Is the Post- in post-identity the Post- in post-genre?

I’m giving a talk this Friday, 25 March at Columbia University. Here are the details.

Here is a link to the text of the talk. I’ve pasted the intro below so you can get a preview.

From “race records” to disco demolition’s not-so-latent homophobia to brostep and bro country, identity politics are an important component of American pop music genres. We use stereotypes about gender, race, sexuality, and class as tools drawing, expressing, and policing genre boundaries, and for ranking the value of genres, styles, and songs. For example, feminists like Susan Cook and Angela McRobbie have argued that we associate socially devalued genres with socially devalued people–namely, girls.
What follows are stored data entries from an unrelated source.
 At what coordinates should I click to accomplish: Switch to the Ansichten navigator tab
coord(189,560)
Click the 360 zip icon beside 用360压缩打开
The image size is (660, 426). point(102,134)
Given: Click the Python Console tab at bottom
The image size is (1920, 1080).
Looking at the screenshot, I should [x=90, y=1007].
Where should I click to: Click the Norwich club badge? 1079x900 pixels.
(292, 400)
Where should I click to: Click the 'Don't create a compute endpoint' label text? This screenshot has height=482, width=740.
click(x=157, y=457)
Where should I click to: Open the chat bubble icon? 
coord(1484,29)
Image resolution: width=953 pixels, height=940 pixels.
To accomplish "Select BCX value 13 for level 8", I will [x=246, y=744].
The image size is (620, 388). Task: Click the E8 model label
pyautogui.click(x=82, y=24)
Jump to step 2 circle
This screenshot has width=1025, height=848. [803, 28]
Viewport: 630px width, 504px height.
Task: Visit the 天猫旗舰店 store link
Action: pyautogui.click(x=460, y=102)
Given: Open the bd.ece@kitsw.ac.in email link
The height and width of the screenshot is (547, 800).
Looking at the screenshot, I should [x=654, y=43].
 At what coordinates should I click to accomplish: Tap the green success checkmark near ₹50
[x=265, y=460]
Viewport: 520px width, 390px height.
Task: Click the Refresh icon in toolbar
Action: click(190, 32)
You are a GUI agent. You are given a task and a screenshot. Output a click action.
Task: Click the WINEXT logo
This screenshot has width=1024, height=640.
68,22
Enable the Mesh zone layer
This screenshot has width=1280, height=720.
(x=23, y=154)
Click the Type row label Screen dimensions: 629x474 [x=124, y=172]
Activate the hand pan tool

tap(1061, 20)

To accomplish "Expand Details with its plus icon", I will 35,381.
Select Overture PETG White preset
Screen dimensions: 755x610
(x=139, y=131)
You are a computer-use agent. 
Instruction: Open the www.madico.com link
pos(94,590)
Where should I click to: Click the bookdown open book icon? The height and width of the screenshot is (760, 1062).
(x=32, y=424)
Now, however, mainstream political discourse treats identity politics as something old-fashioned; we have supposedly overcome the sexism and racism on which they were based. As Alana Lentin argues in Feminist Legal Theory, (neo)liberal democracies practice a “politics of diversity” grounded in a “consensus around the notion that western societies are post-race” (1). Similarly, beginning in 2014, mainstream publications like Time, USA Today, Noisey, and Buzzfeed evaluate pop stars’ and pop songs’ commitment to feminism: feminism, not sexism, is the new norm and expectation, because our willingness to accept women’s overt feminism is proof that society isn’t sexist anymore. Just like overt sexism and racism have fallen out of fashion in the liberal mainstream, the idea of genre has similarly fallen out of fashion in pop music aesthetics: it’s one of the things Taylor Swift shakes off in “Shake It Off,” and, as Diplo says in his March 2015 interview in Cuepoint, “we’re trying to break the genres down man. Like, it’s a big genre castle, that’s Babylon. We’re trying to break it down and set it on fire.”

Diplo’s hate for genre provincialism echoes the rejection of aesthetic provincialism that Kwame Anthony Appiah cites in the beginning of his 1991 article, “Is the Post- in postmodernism the Post- in postcolonial?” According to Appiah, late 20th-century Western intellectuals think “that the first and last mistake is to judge the Other on one’s own terms” (339). This is a symptom of postmodernism’s definitive move, where an “antecedent practice whose claim to exclusivity of vision is rejected” (Appiah 348). Here, the antecedent practice is Western modernity’s Eurocentrism. “The post- in postcolonial, like the post- in postmodern” (348) is not just “a post- that challenges earlier legitimating narratives” (353), but a post- that challenges the same legitimating narrative postmodernism does: the universality of European modernity.

Like the post-s in their PoMo & PoCo cousins, the post- in post-identity and post-genre rejects an older practice’s claim to exclusivity. It’s the same move, but applied to a different object: in this case, purity. This “post”- marks the preference for incorporating all differences into one heterogeneous mix over sorting different phenomena into internally homogeneous segments or subgroups. Reading Swift’s “Shake It Off,” Diplo’s Cuepoint interview, and a few other musical examples alongside Cristina Beltran’s and Jared Sexton’s work on post-identity neoliberal multiculturalism, I will show that purity was once privileged, but now diversity is.

But some kinds of diversity are better than others. In post-identity/post-genre discourse, diversity is good because it’s evidence of progress or “post-”ness. If it doesn’t feel like the overcoming of obsolete commitments to purity, diversity is perceived, ironically, as evidence of homogeneity and inflexibility. Comparing Swift and Diplo’s post-genre-ism to Bruno Mars and Pitbull’s, I show that post-racial whiteness is what makes post-genre performance legible as such. Progress past traditional commitments to white racial purity is both the defining characteristic of post-racial whiteness, and what makes multigenre pop practice count as post-genre. The “post-” in post-identity is what distinguishes post-genre practice from supposedly more primitive forms of genre transgression, such as the love-&-theft-style cultural appropriation Eric Lott identifies in 19th century blackface minstrelsy or Pitbull’s Latin American style racial/musical mestizaje.